2.6. Verweerder heeft in het bestreden besluit overwogen dat handhaving in het onderhavige geval onevenredig zou zijn. Op grond van de stukken en het verhandelde ter zitting is het de Afdeling aannemelijk geworden dat, anders dan verweerder heeft gesteld, niet alle opgeslagen grond wordt afgedekt en zich dus stofoverlast kan voordoen. Voorts is niet aannemelijk geworden dat een tijdelijke volledige stillegging van de activiteiten in de inrichting - waaronder ook de wél vergunde activiteiten - noodzakelijk is om de illegale situatie te beëindigen en dat de overlast niet door een minder verstrekkend handhavingsbesluit kan worden tegengegaan. Het bestreden besluit berust in zoverre in strijd met artikel 7:12, eerste lid, van de Algemene wet bestuursrecht niet op een deugdelijke motivering.

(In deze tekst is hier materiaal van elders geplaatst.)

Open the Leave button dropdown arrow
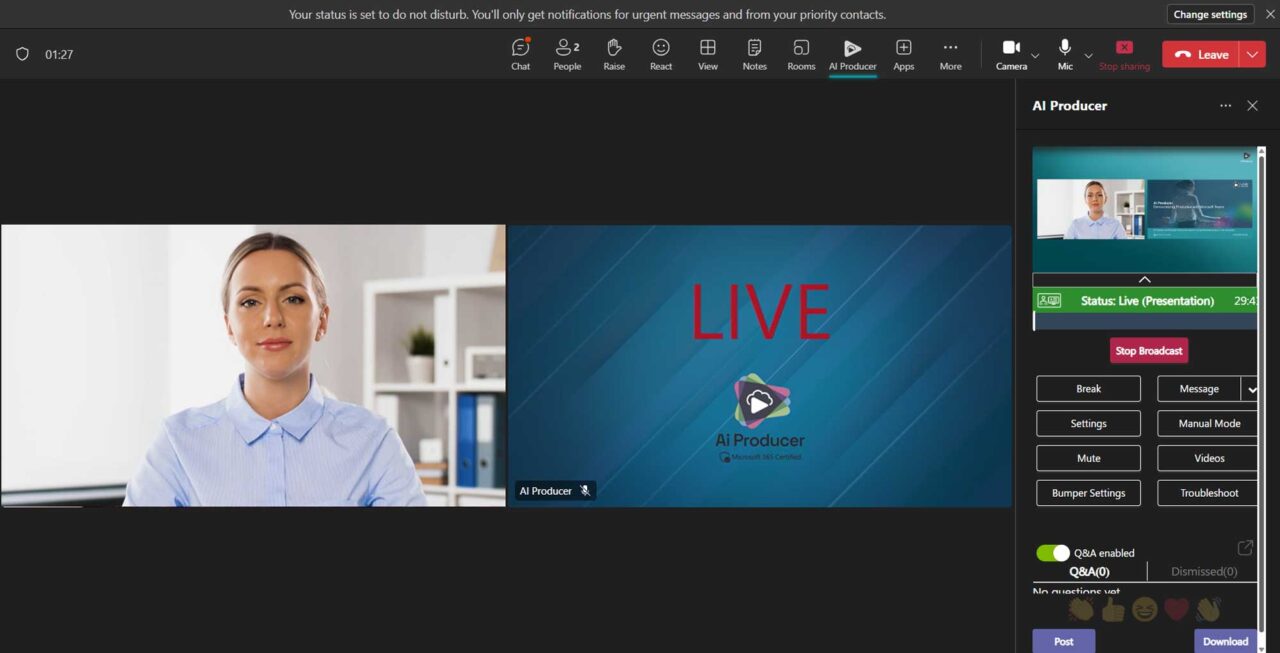1252,55
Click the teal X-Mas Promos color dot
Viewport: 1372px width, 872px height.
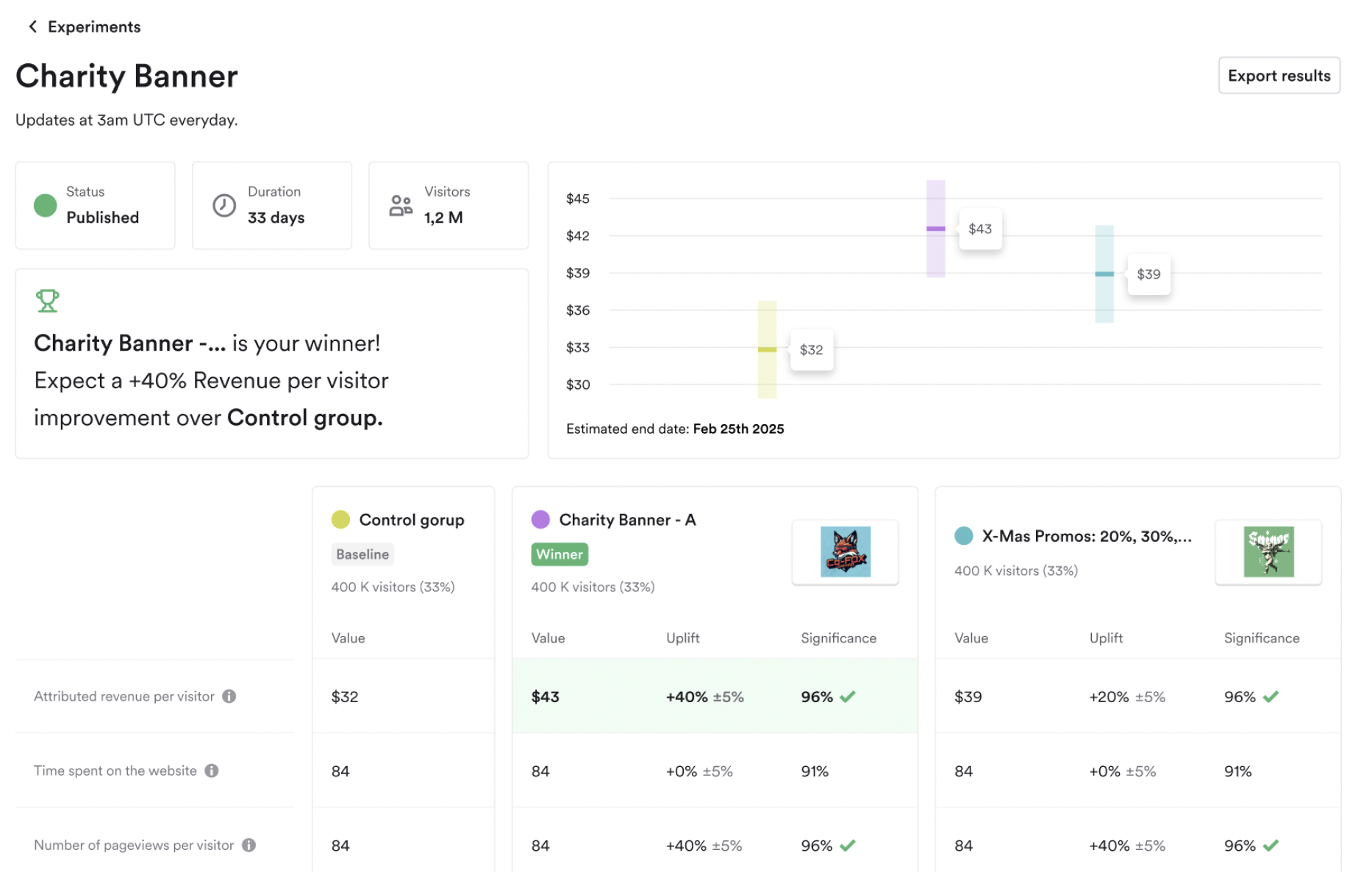point(964,536)
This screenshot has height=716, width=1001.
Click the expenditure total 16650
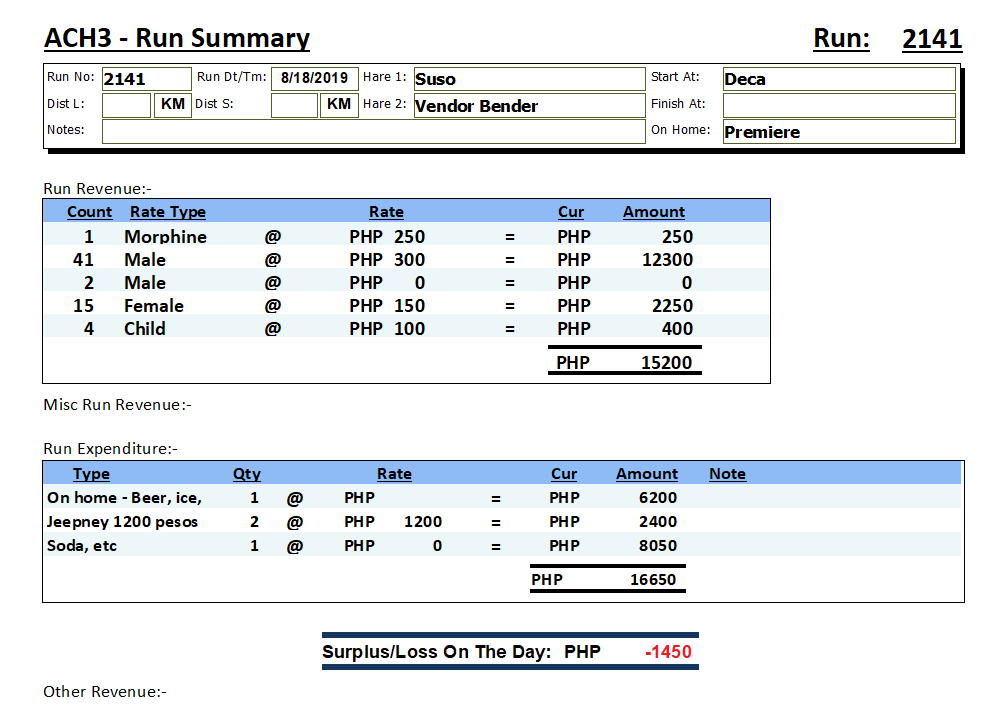tap(652, 579)
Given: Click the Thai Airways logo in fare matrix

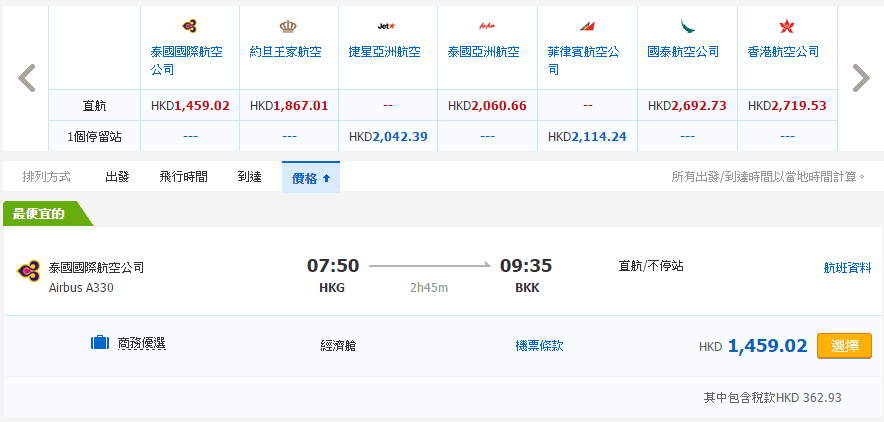Looking at the screenshot, I should (x=190, y=27).

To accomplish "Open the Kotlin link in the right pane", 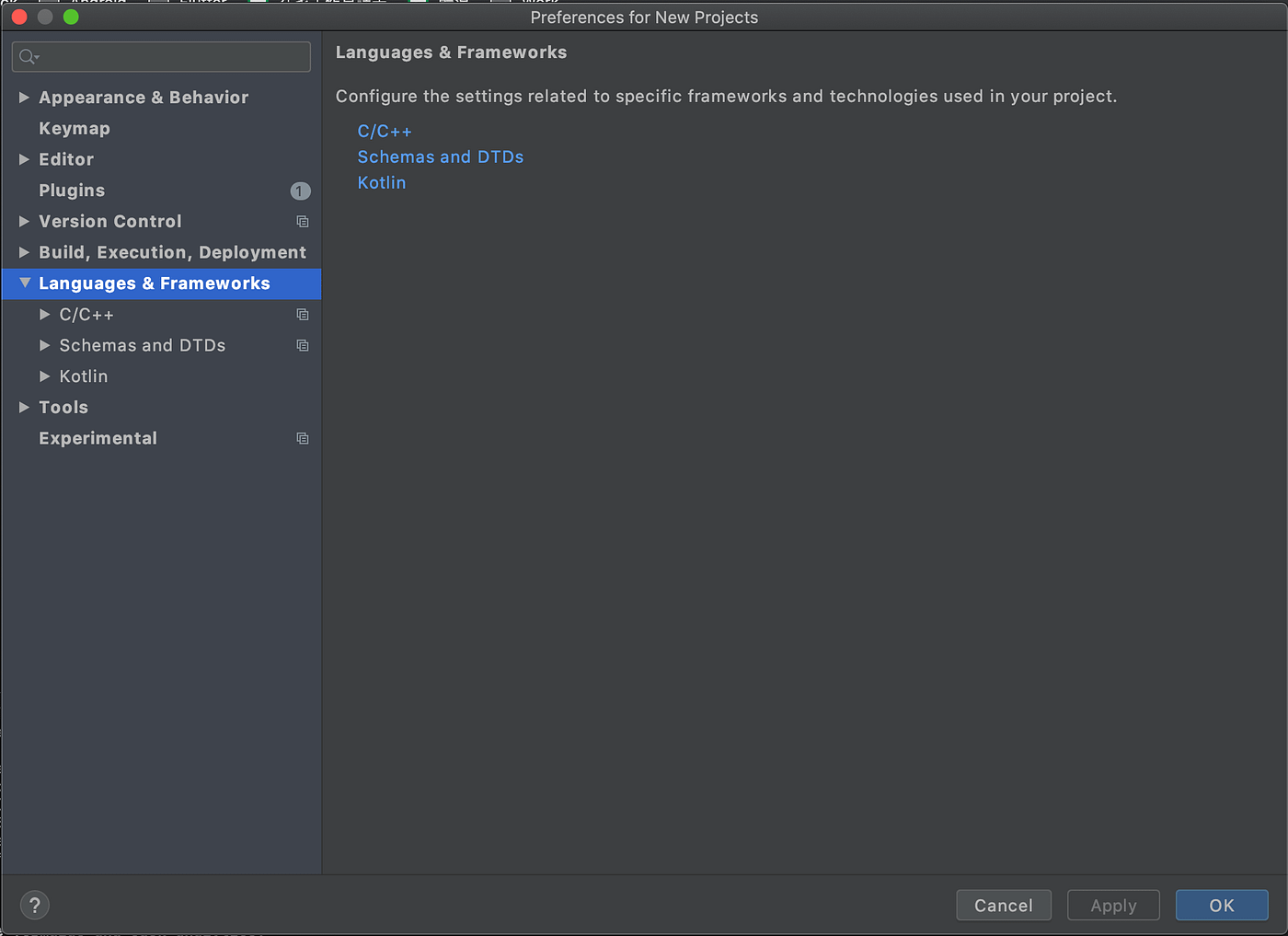I will (x=382, y=183).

2.7. Het beroep is gegrond. De bestreden beslissing op bezwaar dient te worden vernietigd.

2.8. Verweerder dient op na te melden wijze in de proceskosten te worden veroordeeld.

3. Beslissing

De Afdeling bestuursrechtspraak van de Raad van State

Recht doende in naam der Koningin:

I. verklaart het beroep gegrond;

II. vernietigt het besluit van het college van gedeputeerde staten van Noord-Brabant van 9 november 2004, kenmerk 1043522;

III. veroordeelt het college van gedeputeerde staten van Noord-Brabant tot vergoeding van bij appellant in verband met de behandeling van het beroep opgekomen proceskosten tot een bedrag van € 709,41 (zegge: zevenhonderdnegen euro en eenenveertig cent), waarvan een gedeelte groot € 644,00 is toe te rekenen aan door een derde beroepsmatig verleende rechtsbijstand; het dient door de provincie Noord-Brabant aan appellant onder vermelding van het zaaknummer te worden betaald;

IV. gelast dat de provincie Noord-Brabant aan appellant het door hem voor de behandeling van het beroep betaalde griffierecht ten bedrage van € 136,00 (zegge: honderdzesendertig euro) vergoedt.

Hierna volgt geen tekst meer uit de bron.